Other recent plots involving depictions of Muhammad include the March 2010 arrest in Ireland of seven people with Middle Eastern and North African backgrounds, in connection with an alleged plot to kill Lars Vilks, the Swedish artist who depicted Muhammad as a traffic-circle, or “roundabout,” dog. An American woman, Colleen LaRose—known by her on-line alias “Jihad Jane” was arrested by the FBI on returning to the US from Ireland in November. In early February, she pleaded guilty to a series of federal charges that included a plot to kill Vilks. It appears that her meetings in Ireland with the would-be assassins, whom she met through Internet chat-rooms, were monitored and watched by the FBI and Irish police.
One of the most alarming attacks so far connected with the cartoon controversy was the suicide-bombing in Stockholm on December 11 by Taimour Abdulwahab, an Iraqi-born Swedish citizen. (Fortunately the attack, which could have been devastating, was frustrated when his explosives went off prematurely, killing only himself.) In an e-mail sent to the Swedish News Agency shortly before his attempted atrocity, Abdulwahab referred explicitly to Vilks’s pictures, as well as to the presence of Swedish troops in Afghanistan.
The Stratfor report reveals the risks to which named artists who have dared to lampoon Muhammad have exposed themselves, raising difficult questions for editors torn between the fear of Muslim reprisals, and accusations of pandering to extremist prejudices. In November 2009, Yale University Press published The Cartoons that Shook the World, the definitive account of the controversy by Jytte Klausen, a Danish-born scholar of contemporary Islam who teaches at Brandeis University. Shortly before the book’s appearance the Press decided to remove all the images of Muhammad, including not only the cartoons, but such well-known historical images as an engraving from Gustav Doré’s version of Dante’s Divine Comedy depicting the punishment of Muhammad in the Eighth Circle of Hell.

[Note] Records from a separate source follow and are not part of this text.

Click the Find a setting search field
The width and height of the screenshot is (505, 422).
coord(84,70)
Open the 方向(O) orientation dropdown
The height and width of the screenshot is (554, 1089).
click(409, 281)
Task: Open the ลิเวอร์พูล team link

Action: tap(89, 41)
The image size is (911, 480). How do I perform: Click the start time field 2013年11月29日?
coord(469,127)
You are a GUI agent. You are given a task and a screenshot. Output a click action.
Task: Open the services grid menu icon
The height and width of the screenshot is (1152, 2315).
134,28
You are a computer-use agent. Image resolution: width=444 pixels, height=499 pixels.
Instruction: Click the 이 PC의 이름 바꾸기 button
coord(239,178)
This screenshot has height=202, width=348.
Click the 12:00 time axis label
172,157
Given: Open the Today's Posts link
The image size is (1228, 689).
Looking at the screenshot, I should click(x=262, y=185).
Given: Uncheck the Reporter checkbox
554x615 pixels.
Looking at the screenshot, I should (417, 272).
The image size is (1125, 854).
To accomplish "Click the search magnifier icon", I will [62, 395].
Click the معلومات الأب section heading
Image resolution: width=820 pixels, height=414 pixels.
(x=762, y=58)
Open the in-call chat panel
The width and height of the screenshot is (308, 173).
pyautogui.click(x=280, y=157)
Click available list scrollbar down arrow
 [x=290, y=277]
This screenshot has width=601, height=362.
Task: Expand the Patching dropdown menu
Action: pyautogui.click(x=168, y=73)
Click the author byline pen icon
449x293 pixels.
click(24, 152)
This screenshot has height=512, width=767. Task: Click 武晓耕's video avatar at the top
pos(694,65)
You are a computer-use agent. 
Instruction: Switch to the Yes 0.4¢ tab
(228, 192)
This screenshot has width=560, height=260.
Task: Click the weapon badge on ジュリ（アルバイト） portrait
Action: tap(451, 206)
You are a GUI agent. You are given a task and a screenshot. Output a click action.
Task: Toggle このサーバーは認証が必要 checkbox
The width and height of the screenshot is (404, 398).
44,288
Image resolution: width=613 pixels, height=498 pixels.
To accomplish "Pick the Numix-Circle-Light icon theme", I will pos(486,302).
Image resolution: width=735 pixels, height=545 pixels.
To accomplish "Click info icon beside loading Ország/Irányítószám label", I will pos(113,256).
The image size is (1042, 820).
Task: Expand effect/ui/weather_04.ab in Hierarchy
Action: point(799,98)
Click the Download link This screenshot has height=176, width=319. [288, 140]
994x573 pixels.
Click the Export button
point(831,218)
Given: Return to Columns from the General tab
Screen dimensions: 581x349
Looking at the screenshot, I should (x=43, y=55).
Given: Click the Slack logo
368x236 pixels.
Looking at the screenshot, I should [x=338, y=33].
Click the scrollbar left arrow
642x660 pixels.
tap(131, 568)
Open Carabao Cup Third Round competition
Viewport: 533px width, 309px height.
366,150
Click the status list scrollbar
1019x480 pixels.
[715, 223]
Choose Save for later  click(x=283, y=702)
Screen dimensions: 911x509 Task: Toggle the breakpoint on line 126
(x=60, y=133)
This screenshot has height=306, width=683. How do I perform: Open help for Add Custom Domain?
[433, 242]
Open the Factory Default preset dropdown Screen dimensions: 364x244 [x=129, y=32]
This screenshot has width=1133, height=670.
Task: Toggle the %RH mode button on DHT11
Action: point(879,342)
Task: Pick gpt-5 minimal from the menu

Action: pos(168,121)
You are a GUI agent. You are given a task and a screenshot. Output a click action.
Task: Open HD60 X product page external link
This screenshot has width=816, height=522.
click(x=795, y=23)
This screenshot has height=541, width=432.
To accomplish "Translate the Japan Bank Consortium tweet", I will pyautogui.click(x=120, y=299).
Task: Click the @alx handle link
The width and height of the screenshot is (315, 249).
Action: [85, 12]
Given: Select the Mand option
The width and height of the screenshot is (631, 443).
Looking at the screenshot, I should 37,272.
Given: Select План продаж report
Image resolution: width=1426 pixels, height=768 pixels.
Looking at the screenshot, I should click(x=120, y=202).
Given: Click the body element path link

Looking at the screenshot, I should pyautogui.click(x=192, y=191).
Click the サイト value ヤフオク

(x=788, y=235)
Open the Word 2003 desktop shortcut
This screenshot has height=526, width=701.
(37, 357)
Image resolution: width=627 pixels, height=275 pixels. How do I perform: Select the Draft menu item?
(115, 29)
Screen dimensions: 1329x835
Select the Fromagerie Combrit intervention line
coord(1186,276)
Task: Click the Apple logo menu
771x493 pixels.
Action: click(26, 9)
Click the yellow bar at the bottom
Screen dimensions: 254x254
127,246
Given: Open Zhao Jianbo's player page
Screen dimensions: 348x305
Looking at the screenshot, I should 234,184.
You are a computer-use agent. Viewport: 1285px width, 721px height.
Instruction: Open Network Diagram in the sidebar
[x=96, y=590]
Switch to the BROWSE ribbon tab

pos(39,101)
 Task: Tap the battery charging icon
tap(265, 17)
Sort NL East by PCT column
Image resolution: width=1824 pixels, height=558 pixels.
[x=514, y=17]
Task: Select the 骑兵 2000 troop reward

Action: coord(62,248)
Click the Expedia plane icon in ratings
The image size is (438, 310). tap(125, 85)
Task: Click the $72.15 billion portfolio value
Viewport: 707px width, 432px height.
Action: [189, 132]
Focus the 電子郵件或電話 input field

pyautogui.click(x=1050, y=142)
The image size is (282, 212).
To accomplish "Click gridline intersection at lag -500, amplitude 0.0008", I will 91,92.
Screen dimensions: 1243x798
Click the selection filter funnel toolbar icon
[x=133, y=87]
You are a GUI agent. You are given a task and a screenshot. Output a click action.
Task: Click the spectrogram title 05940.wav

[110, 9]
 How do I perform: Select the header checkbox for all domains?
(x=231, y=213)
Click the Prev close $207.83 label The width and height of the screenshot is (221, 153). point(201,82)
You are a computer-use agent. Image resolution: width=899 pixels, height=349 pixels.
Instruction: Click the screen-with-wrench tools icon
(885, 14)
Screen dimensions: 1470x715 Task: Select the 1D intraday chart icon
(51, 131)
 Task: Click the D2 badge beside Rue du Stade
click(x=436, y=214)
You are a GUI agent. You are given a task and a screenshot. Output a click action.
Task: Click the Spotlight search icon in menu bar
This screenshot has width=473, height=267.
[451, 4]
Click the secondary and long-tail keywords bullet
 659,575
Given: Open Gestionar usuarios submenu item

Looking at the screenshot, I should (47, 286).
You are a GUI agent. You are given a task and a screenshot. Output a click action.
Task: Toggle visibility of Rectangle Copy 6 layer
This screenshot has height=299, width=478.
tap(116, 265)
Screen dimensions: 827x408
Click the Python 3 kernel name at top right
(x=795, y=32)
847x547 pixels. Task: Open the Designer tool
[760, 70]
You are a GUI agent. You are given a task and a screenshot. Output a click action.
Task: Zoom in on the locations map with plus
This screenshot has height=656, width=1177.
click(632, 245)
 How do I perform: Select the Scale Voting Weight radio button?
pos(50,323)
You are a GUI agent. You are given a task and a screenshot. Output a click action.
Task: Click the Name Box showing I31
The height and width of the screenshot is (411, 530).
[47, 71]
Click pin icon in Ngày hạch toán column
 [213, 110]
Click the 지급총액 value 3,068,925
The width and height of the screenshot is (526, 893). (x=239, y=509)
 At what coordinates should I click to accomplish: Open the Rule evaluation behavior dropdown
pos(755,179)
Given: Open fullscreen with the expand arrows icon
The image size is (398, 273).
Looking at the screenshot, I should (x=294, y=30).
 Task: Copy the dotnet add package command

The publisher defended its decision stating that “all” the authorities it had consulted had voiced “serious fears” that republication of the images would provoke more violence. But this was challenged by at least one consultant, the distinguished Islamic art historian Sheila Blair, who told the London Guardian that she had “strongly urged” the press to print the images. Suppressing them, she said, would “distort the historical record and bow to the biased view of some modern zealots who would deny that others at other times and places perceived and illustrated Muhammad in different ways.” In response to the Yale decision, Gary Hull, a professor at Duke University, has printed all the discarded images in Muhammad: The Banned Images, an illustrated book published by the Voltaire Press, which he founded for this purpose. The book, which is available on Amazon, can be downloaded on Kindle. Amazon has not been intimidated, and nor has Wikipedia, which has numerous entries on the controversy that include—as Yale could have pointed out—all the cartoons as well as numerous depictions of Muhammad from the historical repertory.
In 2008, Muslims protesting against the illustrations in a Wikipedia entry on Muhammad claimed to have collected nearly half a million signatures for an online petition objecting to the reproduction of an image of Muhammad taken from a seventeenth-century copy of a fourteenth-century Persian manuscript. Wikipedia rejected a compromise that would allow visitors to choose whether to view the pages, stating that it does not censor itself for the benefit of any one group.
While it may be true that traditional notions of free speech or expression, as displayed in material media such as paint, ink, canvas, and paper are under threat from militants insistent on denying the variegated richness of the Islamic artistic heritage, the dangers should not be exaggerated. The electronic word and image are not easily suppressed—especially if authors and artists choose to remain anonymous. The liveliest depictions of Muhammad currently available are on the “Jesus and Mo” website, an online comic strip about religion that has until now attracted little criticism or vitriol: no artist signature, no terrorist target.